* TRECHO CITADO
=-=-=-=-=

Não me julguem em fim de linha. A minha obsessão com a morte às vezes causa enorme confusão. Sigo firme. Atento e forte. E com muito tempo para temer a morte. Mudei muito. E não mudei nada. O mundo é que mudou demais. Sou obrigado a me virar para não ficar anacrônico e tenho cá minhas resistências. Às vezes percebo que estou mais perto de meu avô que de meus filhos, culturalmente falando.
A vida não foi avara comigo. Deu-me afetos, deu-me filhos, Rubens e Izabel, um neto, Antônio. Melhor não poderiam ser. Deu-me amigos. É verdade que dos contemporâneos, quase todo mundo morreu. Sou um sobrevivente. E quando encontro outro de minha época que ainda respira, não nos queixamos de dores e que tais. Maldizemos os escombros de valores mortos.
Dói. Tenho saudade da luta, da ação, do protesto, mas isso de quando ansiávamos por liberdade e acreditávamos na utopia. Hoje, os déspotas apedeutas são alçados à condição de heróis. O debate foi pasteurizado. E a logorréia medíocre do politicamente correto escorre da internet.
É claro que de minha meninez aos dias de hoje houve mudanças fantásticas. Durante a minha existência o mundo mudou mais do que em todos os séculos anteriores. As melhorias que mais me espantam são as da Medicina, que reduzem as dores e prolongam a vida. Minha tolerância para a dor é baixíssima. Adoro tomar remédios. Sofro de artrite reumatoide e tenho grande consideração pela morfina. Nos casos extremos, pela cortisona.
Reconheço que a tolerância aumentou. Não só em relação a ideias, mas a gêneros e comportamentos. Surgiu uma sociedade mais rica e mais próspera. Alcançamos o conforto que a sociedade industrial proporciona. Tudo bem, como dizem as almas parvas, mas estes ganhos materiais não correspondeu uma sabedoria mais alta nem uma cultura mais profunda. Houve uma regressão.
Eu penso que levei azar em pegar os anos do regime fardado e suas consequências. Mas tenho de considerar a sorte de ter vivido os anos de nossa pequena e tardia idade das luzes. O cinema novo, a bossa nova, o teatro, aquela inteligência toda concentrada em produzir arte ainda hoje insuperada. Não havia a parafernália digital de hoje. Mas a vida produzia arte, poesia e a interlocução era cara a cara.
Vivemos mais anos, mas são anos ocos, vazios. O plano espiritual é desolador. Renascimento das seitas, das superstições, a degradação do erotismo, o prazer a serviço do comércio, a liberdade convertida em alcagueta dos meios de comunicação.

=-=-=-=-=

* CONJUNTO DE ITENS
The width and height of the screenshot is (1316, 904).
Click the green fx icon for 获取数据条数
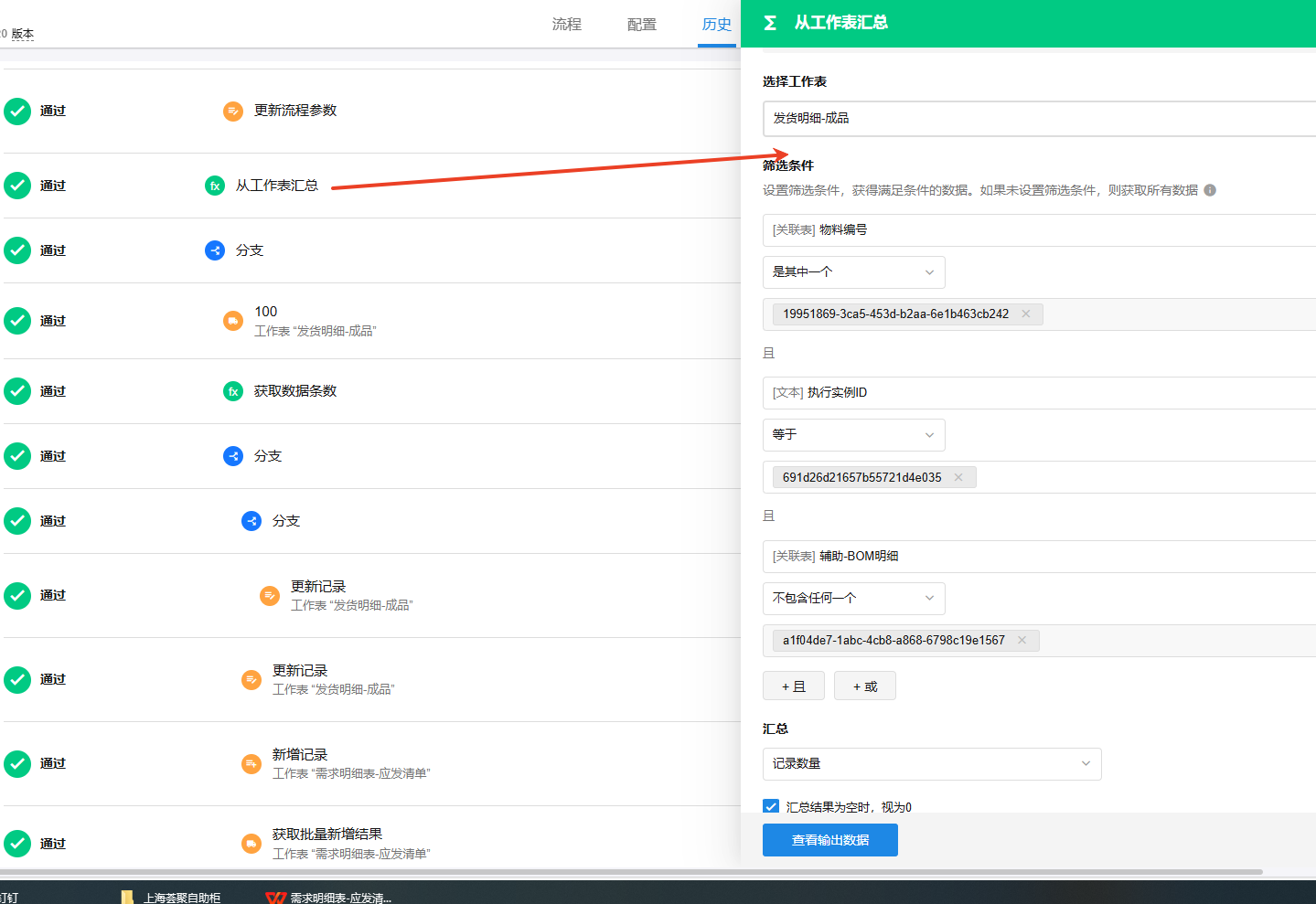point(233,391)
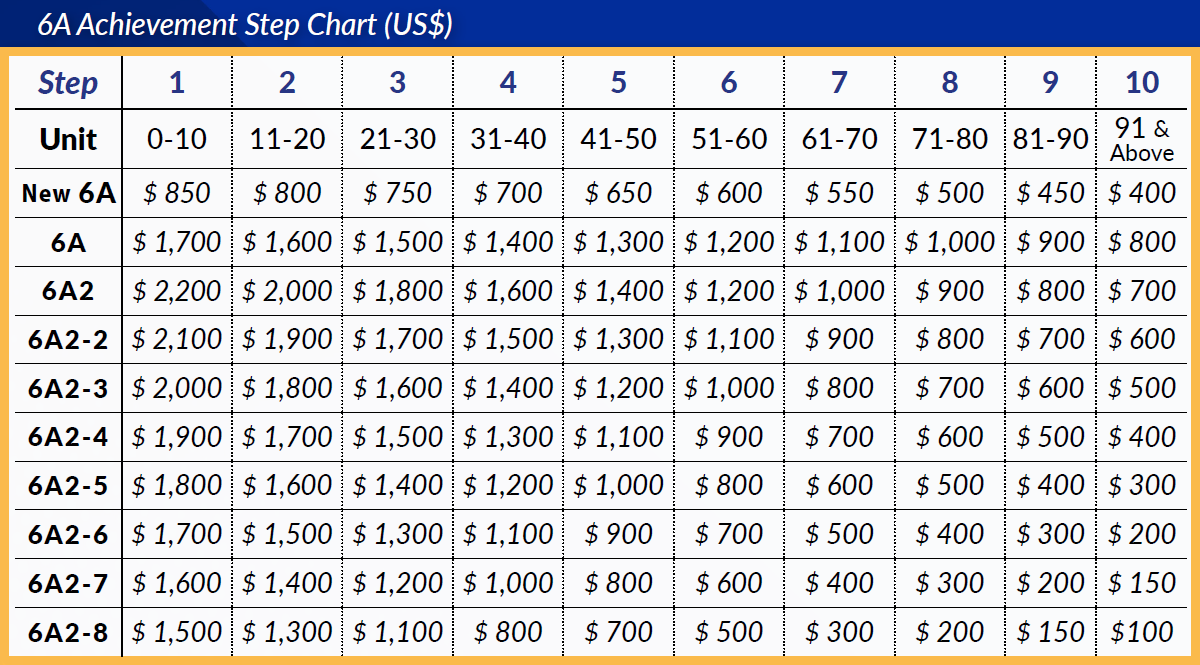1200x665 pixels.
Task: Click the 6A Achievement Step Chart title
Action: (x=245, y=25)
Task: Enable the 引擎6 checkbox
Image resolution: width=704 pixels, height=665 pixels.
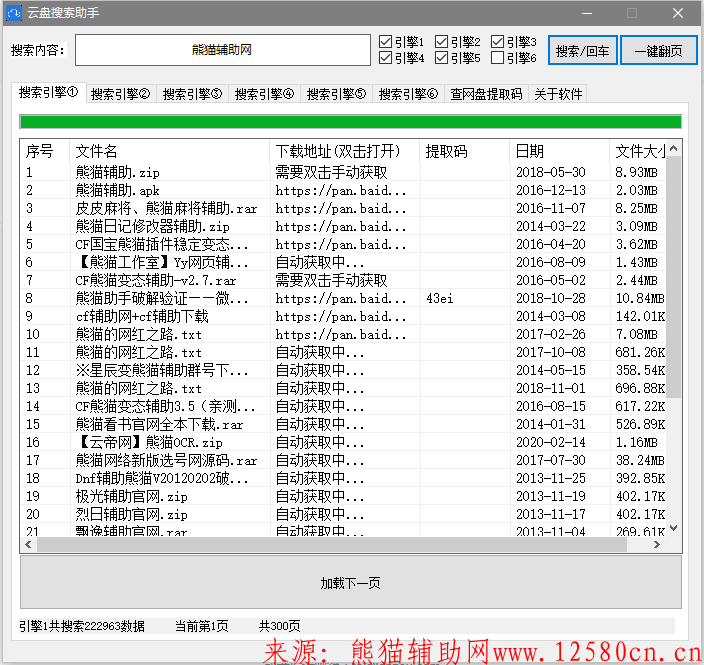Action: tap(498, 58)
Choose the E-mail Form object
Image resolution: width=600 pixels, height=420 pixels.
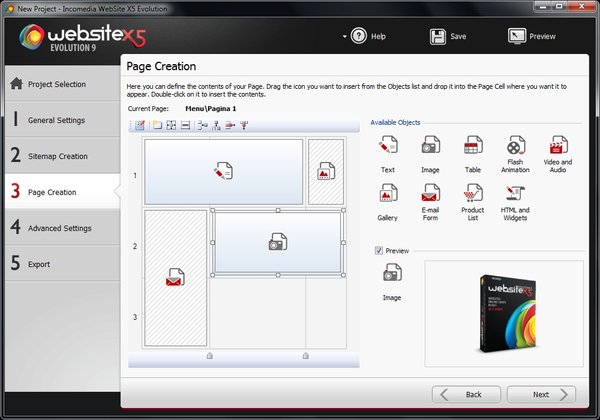click(x=431, y=192)
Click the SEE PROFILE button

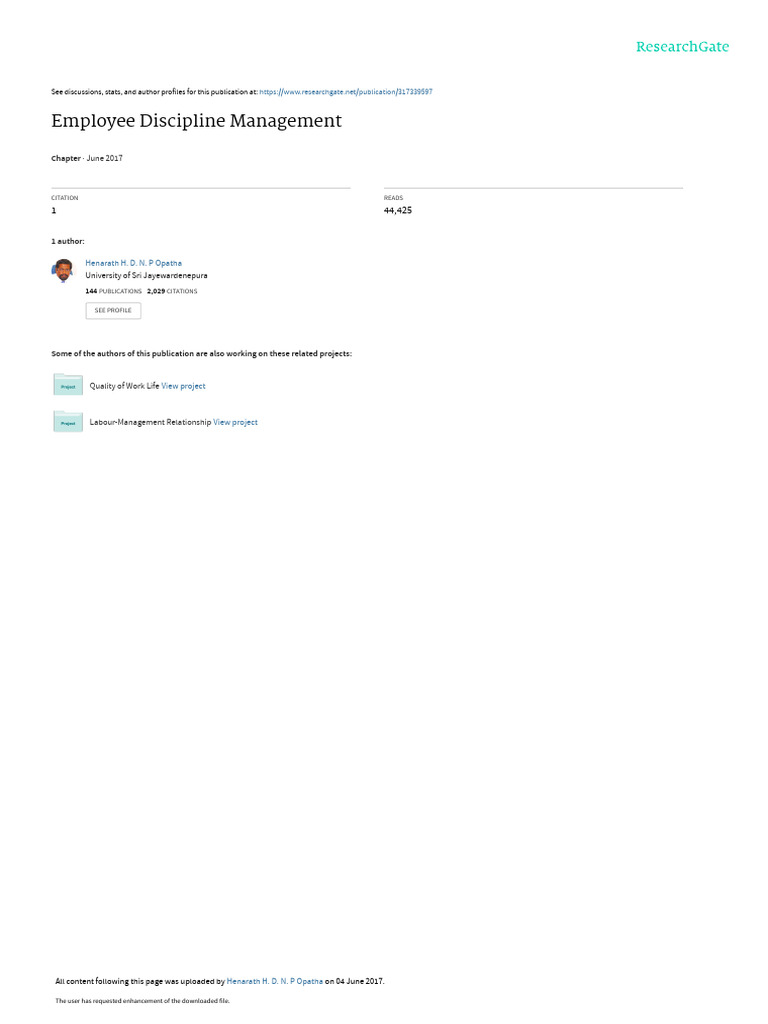[x=113, y=311]
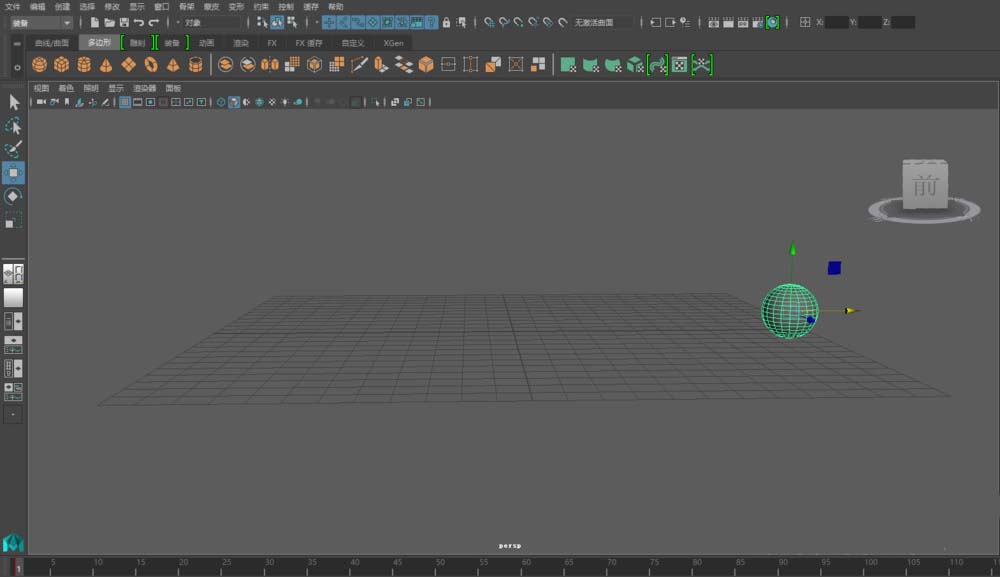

=-=-=-=-=

* REQUISITOS DO EXERCÍCIO
Segundo o trecho citado, quais são os nomes dos filhos? Responda, por favor, em poucas palavras.

* RESPOSTA
Rubens e Izabel.